Why the debt-ceiling deal isn’t selling in Peoria

Published August 3, 2011 4:00am ET



Which part of “No more deficit spending” don’t the professional politicians in Washington understand? As Examiner columnist Michelle Malkin points out on page 36, within minutes of signing the bipartisan debt-ceiling deal worked out by congressional leaders, President Obama stood in the White House Rose Garden demanding new “key investments” — i.e. spending more money the federal government doesn’t have and will have to borrow from China or somebody else. This time, it’s for an “infrastructure bank” championed by 2004 Democratic presidential nominee John Kerry. The Massachusetts senator assures America that his proposal will create jobs in the construction industry by making tax-funded loans to finance new projects.

Of course, we’ve already been down this road before with Obama’s spectacularly failed $859 billion economic stimulus program, approximately one-fourth of which funded all those “shovel-ready infrastructure projects.” Two years later, with unemployment still above 9 percent, business and consumer confidence at historic lows, and the economy nosing over into the second dip of a double-dip recession, Obama chuckled as he recently conceded that those “shovel-ready projects weren’t as shovel-ready as we thought.”

But previous failures of government programs never stop Big Government obsessives like Obama and Kerry from slapping catchy new titles on the same old failed ideas and promising, as Obama did in the Rose Garden, that, trust us, this time, we promise, it really will “put construction workers to work right now.” Professional Washington politicians like Obama and Kerry would have us believe that the outcome will be different this time because, instead of wasting billions of tax dollars by letting Department of Transportation bureaucrats hand them out, we’ll just create another government-funded “bank” to write the checks. Examiner columnist Timothy Carney calls it “Fannie Pave.”

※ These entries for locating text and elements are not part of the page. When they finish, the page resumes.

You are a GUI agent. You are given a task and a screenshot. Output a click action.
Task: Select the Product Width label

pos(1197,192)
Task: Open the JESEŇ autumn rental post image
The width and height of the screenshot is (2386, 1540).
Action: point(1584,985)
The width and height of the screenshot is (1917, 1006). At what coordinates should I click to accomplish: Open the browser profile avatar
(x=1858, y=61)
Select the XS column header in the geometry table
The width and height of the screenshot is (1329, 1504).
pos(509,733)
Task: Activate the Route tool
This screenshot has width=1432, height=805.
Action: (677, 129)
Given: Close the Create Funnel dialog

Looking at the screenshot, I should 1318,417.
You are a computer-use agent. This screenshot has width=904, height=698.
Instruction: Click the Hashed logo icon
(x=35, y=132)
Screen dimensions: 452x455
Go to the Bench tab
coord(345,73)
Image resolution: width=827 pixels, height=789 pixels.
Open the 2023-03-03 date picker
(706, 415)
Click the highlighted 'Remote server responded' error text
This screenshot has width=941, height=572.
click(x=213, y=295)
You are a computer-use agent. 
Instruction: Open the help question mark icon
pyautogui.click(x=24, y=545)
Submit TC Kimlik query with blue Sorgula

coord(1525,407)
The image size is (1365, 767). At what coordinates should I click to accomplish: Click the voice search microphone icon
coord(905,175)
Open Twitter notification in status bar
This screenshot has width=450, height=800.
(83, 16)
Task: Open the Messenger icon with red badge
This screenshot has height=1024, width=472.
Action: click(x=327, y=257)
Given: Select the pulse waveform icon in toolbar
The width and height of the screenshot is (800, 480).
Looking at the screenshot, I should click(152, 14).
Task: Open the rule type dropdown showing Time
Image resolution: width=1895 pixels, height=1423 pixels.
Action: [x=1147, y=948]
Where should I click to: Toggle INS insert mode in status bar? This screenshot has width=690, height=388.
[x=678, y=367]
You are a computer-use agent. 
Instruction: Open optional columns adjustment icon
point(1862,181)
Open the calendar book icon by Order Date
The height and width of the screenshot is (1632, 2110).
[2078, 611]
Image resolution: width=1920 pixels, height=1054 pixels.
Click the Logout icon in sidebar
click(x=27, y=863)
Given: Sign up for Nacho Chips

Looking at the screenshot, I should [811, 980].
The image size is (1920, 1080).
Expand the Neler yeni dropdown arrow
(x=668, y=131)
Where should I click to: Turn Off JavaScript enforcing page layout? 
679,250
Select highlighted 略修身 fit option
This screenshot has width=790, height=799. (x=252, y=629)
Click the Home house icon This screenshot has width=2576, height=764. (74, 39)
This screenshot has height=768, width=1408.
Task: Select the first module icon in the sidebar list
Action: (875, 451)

The latest national survey by Rasmussen Reports suggests that Obama and Kerry vastly underestimate the intelligence of the American people. According to Rasmussen, only 22 percent of more than 1,000 likely voters surveyed Aug. 1-2 approve of the debt-ceiling deal, while 53 percent disapprove. It’s no surprise that three-fourths of conservative voters reject the deal, but so do more than half of the moderates. Even among Democrats, more voters (40 percent) reject the deal than approve (34 percent). Why the skepticism? “One reason for the disapproval may be that most voters (58 percent) say it’s unlikely the deal will lead to a significant decrease in federal spending over the next few years. Only 35 percent consider such spending cuts even somewhat likely,” Rasmussen said.

Put another way, most people outside of Washington no longer believe the professional politicians in this town. So when Obama hails a debt-ceiling deal, then within minutes proposes new spending that will drive the debt higher, he’s confirming how out of touch he is with most Americans. No wonder the latest Gallup Poll shows him with a 48 percent disapproval rating.